N.S.Nagalingum et al., Science 334, 796(2011).

Sommige soorten, zoals ginkgo's, coelacanthen en degenkrabben, behoren tot groepen die vroeger veel talrijker waren dan nu. Dergelijke organismen worden vaak 'levende fossielen' genoemd, vooral wanneer hun morfologie (vormgeving) erg goed lijkt op die van hun voorouders. Palmvarens worden beschouwd als een klassiek voorbeeld van een levend fossiel. Zij bestaan bestaan al erg lang, en genoten hun grootste diversiteit tijdens het Jura-Krijt tijdperk (200 miljoen tot 66 miljoen jaar geleden), toen ook de dinosauriërs hun hoogtij vierden. Ze kwamen echter in concurrentie met bloeiende planten, waaronder een groot aantal moderne bomen, die niet op naakte zaden maar op de bevruchting van insecten rekenen (Palmvarens zijn naaktzadig; de bevruchting gebeurt via windbestuiving). Als gevolg daarvan verminderde hun diversiteit. Palmvarens vandaag lijken erg goed op hun voorouders honderden miljoenen jaren geleden: hun morfologie is quasi onveranderd, zoals te zien op de afbeelding. Daardoor meenden onderzoekers tot nu toe dat de huidige palmvarens zonder veel veranderingen afstammelingen zijn van soorten die 200 miljoen jaar geleden. Uit recente moleculaire analyse (i.e., analyse van het genetisch materiaal) van de huidige palmvarens, gepubliceerd in Nature, blijkt dit beeld niet te kloppen. Hieruit blijkt dat de ongeveer 300 soorten palmvarens vandaag afstammen van een zeer klein aantal voorouders. De bottleneck (periode waarin de soort bijna uitstierf) vond plaats tijdens het Mioceen, wat amper 12 miljoen jaar geleden is. We kunnen hieruit concluderen dat palmvarens geen levende fossielen zijn.

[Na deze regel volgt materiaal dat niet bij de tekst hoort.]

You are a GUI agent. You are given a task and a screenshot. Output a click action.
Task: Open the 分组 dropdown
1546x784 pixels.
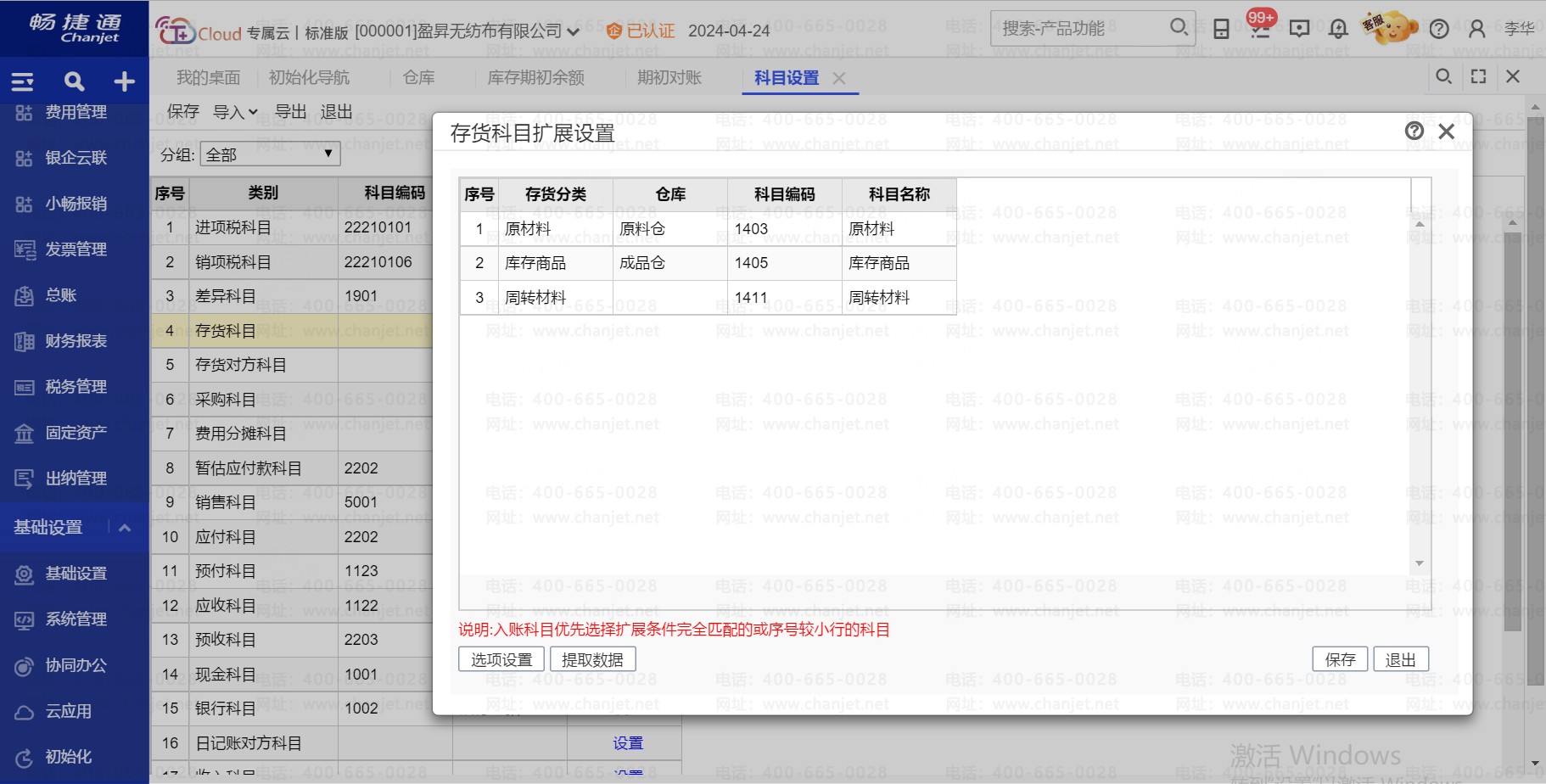click(271, 154)
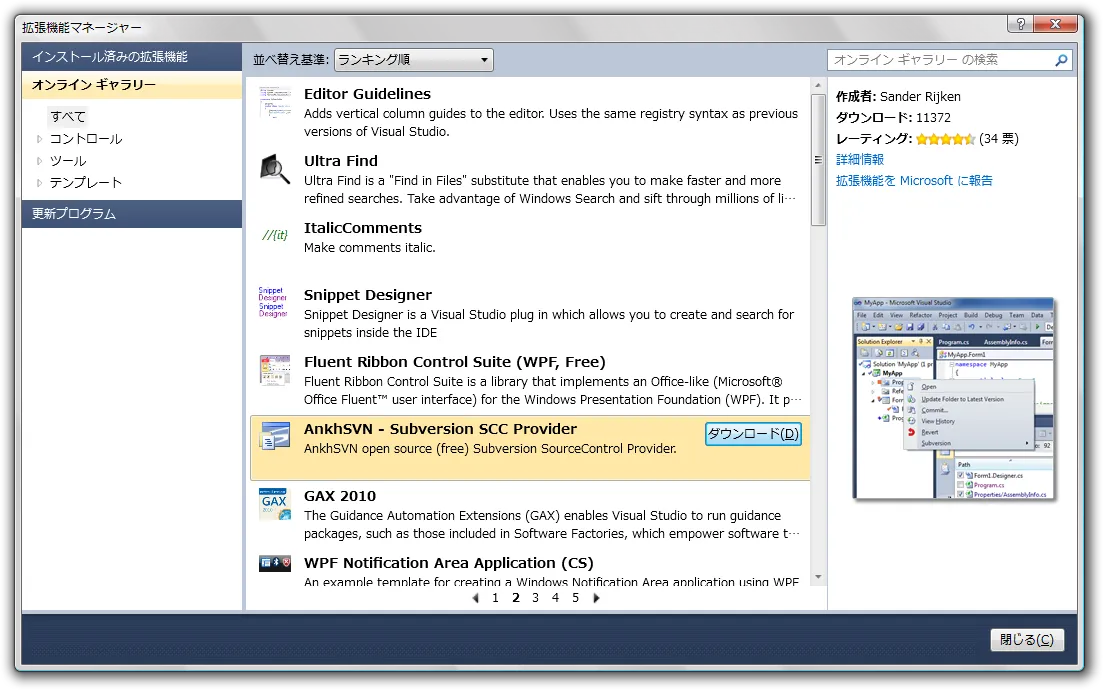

Helaas hebben vele levende fossielen, waaronder de ginkgo, slechts één overlevende soort, waardoor het niet mogelijk is om een moleculaire datering te maken van de ouderdom ervan (men heeft minstens 2 soorten nodig om de moleculaire klok te 'kalibreren').

Bron

N.S.Nagalingum et al., Science 334, 796(2011).